I would like to get one for my 12x24 lathe.
Tried craigslist but not sure where to look or what to look for.
Guy


----------



## Ray C (Jan 26, 2014)

TPGs can take a couple different forms.  Sometimes it's nothing more than a "dremel tool" strapped to the tool post.  Sometimes it's like this one; which is capable of precision grinding in the realm of 0.0001" accuracy.   http://www.hobby-machinist.com/showthread.php/19687-Tool-Post-Grinder-Making-a-new-one/page3  If you're interested in this one, hold on a bit and I'll post 2D drawings so you can make one yourself.

Ray





DamicoTileCo said:


> I would like to get one for my 12x24 lathe.
> Tried craigslist but not sure where to look or what to look for.
> Guy


----------



## Senna (Jan 26, 2014)

TPG's tend to demand pretty decent money. 

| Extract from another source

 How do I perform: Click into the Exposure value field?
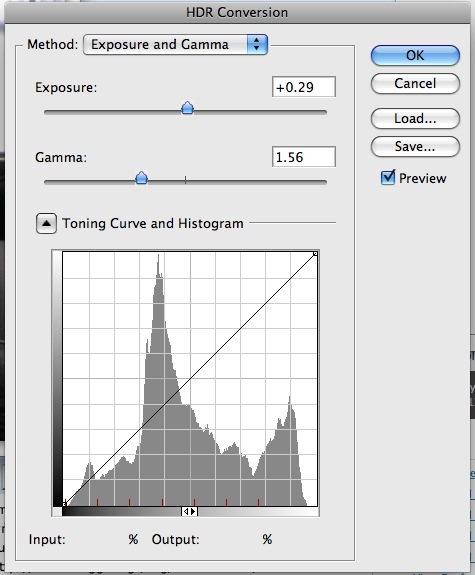pos(304,87)
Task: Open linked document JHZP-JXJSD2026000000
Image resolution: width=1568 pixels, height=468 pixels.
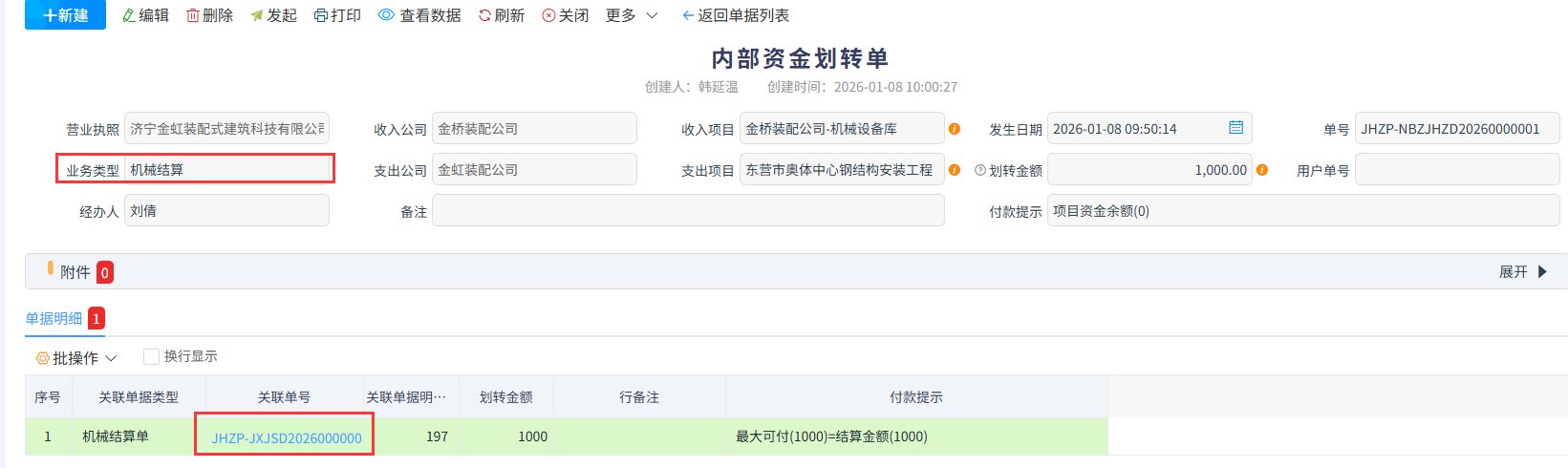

By far the most common one you'll see will be one of the various Dumore models. Decent quality and plenty of spare parts available. I have a 1/2hp Dumore #5, the Master, with two spindles for both OD and ID grinding, all the pulleys, and a bunch of accessories. It's actually a pretty nice unit.
Themac makes a nice TPG and sometimes you see these for reasonable prices.
I have a shopmade TPG for my 12x36 Craftsman but it is strictly for OD grinding as it doesn't have the speed for ID work nor is the spindle long enough. It will need to get a cord and switch added as I pilfered them to use on the Dumore. If you're interested I'd sell this shopmade one. I can provide pictures.


----------



## Dresden (Mar 1, 2014)

When using one you still need to dress the wheel with a diamond point, I use a mag base when I do this, also get coarser wheels, like 30ish grit and 60 for finishing. Set the compount of the lathe to 87 degrees
and use this for fine feed, as I remember this gives you .0001 feed for each grad on the dial. Use layout ink when picking up the od of the work, when you see the ink start comming off you are in contact.
I always figured grinding was about ten times as accurate as turning,
Try lathe filing something then grind it and you will see all the waves and diameters you made.


----------